September 28, 2000


M.I.T. Report Says Global Accounting Firm Overlooks Factory Abuses




In a rare inside look at the auditing firms that inspect overseas factories to see whether they are sweatshops, an M.I.T. professor contends that the world's largest factory-monitoring firm does a shoddy job and overlooks many safety and wage violations.


The professor, Dara O'Rourke, said in a report to be issued today that inspectors from the firm, PricewaterhouseCoopers, had a pro-management bias, did not uncover the use of carcinogenic chemicals and failed to recognize that some employees were forced to work 80-hour weeks.


He also said the firm overlooked other basic problems, including timecards that were falsified and machines that were missing safety guards to protect workers' fingers.


"PwC's monitoring efforts are significantly flawed," said Dr. O'Rourke, a professor of environmental and labor policy at the Massachusetts Institute of Technology. "PwC's audit reports glossed over problems of freedom of association and collective bargaining, overlooked serious violations of health and safety standards, and failed to report common problems in wages and hours."


Pricewaterhouse officials defended their monitoring, saying their inspectors often uncover violations of minimum wage, overtime and safety laws. But these officials acknowledged that the firm's inspectors occasionally missed things that an expert on industrial hygiene, like Professor O'Rourke, would uncover.


"I think we do very good work in this field, and we're contributing to improving conditions on behalf of our clients," said Randy Rankin, the partner in charge of Pricewaterhouse's global contractor compliance practice.


Many apparel companies and universities have hired factory-monitoring firms in recent years to reassure consumers who want to know that the clothes they buy were not made in sweatshops. Pricewaterhouse, which performs more than 6,000 factory inspections a year in sweatshops, is the world's leader in doing inspections for companies, like Nike, that want monitors to check on conditions in the factories they use.


Professor O'Rourke accompanied Pricewaterhouse inspectors and officials with Business for Social Responsibility, a nonprofit group in San Francisco, to factories in China and Korea after Harvard, Notre Dame and three other universities asked them and several other groups to review conditions at more than a dozen plants that make apparel with the universities' logos. That broader monitoring report was presented to the universities last week but is not scheduled to be released until early October.


Professor O'Rourke's report comes during a fierce debate in which many student groups, labor unions and human rights groups are criticizing corporations and universities that rely on auditing firms to inspect their factories. These groups assert that the auditing firms often have a pro-corporate tilt, do not do thorough inspections and should work with nongovernmental organizations, like human rights groups, to gain a fuller picture of factory conditions overseas.


Professor O'Rourke, who has inspected more than 100 Asian factories for the World Bank and various United Nations organizations, called on universities and companies to demand more rigorous monitoring efforts. He criticized Pricewaterhouse inspectors for failing to identify that workers in a garment factory in Seoul, South Korea, used a spot remover containing benzene, a carcinogen. When he visited a factory outside Jakarta, Indonesia, he found that the firm's inspectors had overlooked the same problem during an earlier inspection.
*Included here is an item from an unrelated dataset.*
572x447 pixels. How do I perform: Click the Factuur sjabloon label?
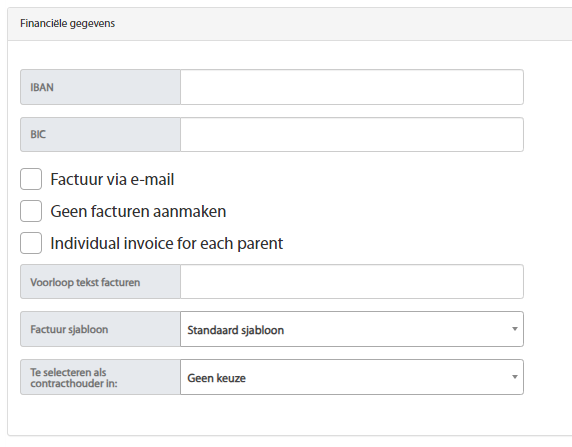tap(69, 330)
He also faulted the firm's monitors for not noting that the labor union at a Shanghai garment factory was, like most Chinese unions, controlled by management. And he criticized the inspectors for failing to note that little information was given on chemicals used in the factory and that some workers did not wear proper gloves, masks or shoes while doing dangerous tasks or handling dangerous materials.


Pharis Harvey, executive director of the International Labor Rights Fund, a nonprofit group based in Washington, said, "The lesson to be drawn is that Pricewaterhouse has to learn how to monitor before it can claim it's doing a serious job."


Defending Pricewaterhouse, Mr. Rankin said his firm received information not just from managers, but by observing factories, examining their records and interviewing their workers. He accused Professor O'Rourke of bias and of failing to appreciate that his firm found many overtime and safety violations.


"The allegation that we rely on management at the expense of all other things, that's absolutely wrong," Mr. Rankin said.


He said the firm's inspectors might not have found some of the timecard problems that Professor O'Rourke found because they looked at only a sampling of timecards. And he acknowledged that his firm's inspectors might not have recognized that the spot remover was a benzene derivative because they were not trained industrial hygienists.


Allan Ryan, university attorney at Harvard, said he was not in a position to judge whether Professor O'Rourke's criticisms were valid. "We know monitoring has shortcomings," he said. "What Dara O'Rourke is saying is that it might have more shortcomings than we thought."